Catastrophizing: dwelling on and overemphasizing the potential consequences of neg. events. Ex. During an exam, a test-anxious college student might say, “I’m falling behind” or “Everyone else is doing better than I am”. Telling yourself you can’t do something.
Behavioral responses: strained facial expressions, shaky voice, tremors or spasms, & jumpiness are common behavioral stress responses. Aggression is another common behavioral response to stressors. Domestic violence doubled in Florida in 1992 after Hurricane Andrew.
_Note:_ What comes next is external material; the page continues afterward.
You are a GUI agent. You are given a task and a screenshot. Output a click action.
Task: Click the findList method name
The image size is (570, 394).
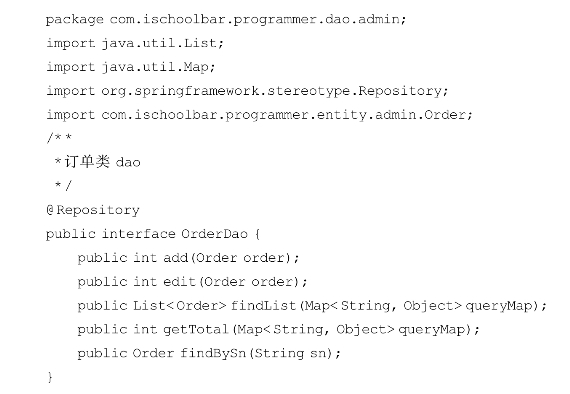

Burnout: increasingly intense pattern of physical & psychological dysfunction in response to a continuous flow of stressors or to chronic stress. What behaviors might you see in someone who is “burned out” from their job?
Posttraumatic stress disorder: a pattern of adverse reactions following a traumatic event. War, assault, rape are some examples. Describe the behaviors.
When do stress responses become mental disorders?
Appraisal of stressors: our perception of the world depends on what we attend to…do we see any potential stressor as a threat or do we see it more as a challenge? The impact of stressors depends on how we perceive them. An important aspect of this appraisal is the degree to which the stressors are perceived to be predictable or controllable.
Unpredictable stressors have more of an impact than predictable stressors. A perception of having some control over the stressor can help as well. The Swedish employee study: summarize. Pg. 462
Pre-surgery patients – control group and non-control group. (Ebert et al.,) Findings?
People who feel they have no control over negative events appear especially prone to physical & psychological problems. They often experience feelings of helplessness & hopelessness, that may promote depression or other mental disorders.
Coping Resources & Coping Methods: suffering from stressors will be less if people have adequate coping resource & effective coping methods. Coping resources include the money & time to deal with stressful events. If you have the money to fix your car if it breaks down, you are less likely to be stressed about it.
Coping Methods: either problem-focused or emotion-focused. Problem-focused: are efforts to alter or eliminate a source of stress, and emotion-focused involve attempts to regulate the negative emotional consequences of the stressor. These two sometimes work together. Look at the table on pg. 464 to see the different coping skills listed.
Having a social support network reduces the impact of a stressor, reduces the likelihood of illness, improves recovery from existing illness & promotes healthier behaviors.
But, people’s ability to cope may determine the quality of social support they receive. BMW’s of the world who complain endlessly about stressors but never try to do anything about them, may discourage social support, vs. those with an optimistic, action-oriented approach may attract reliable support.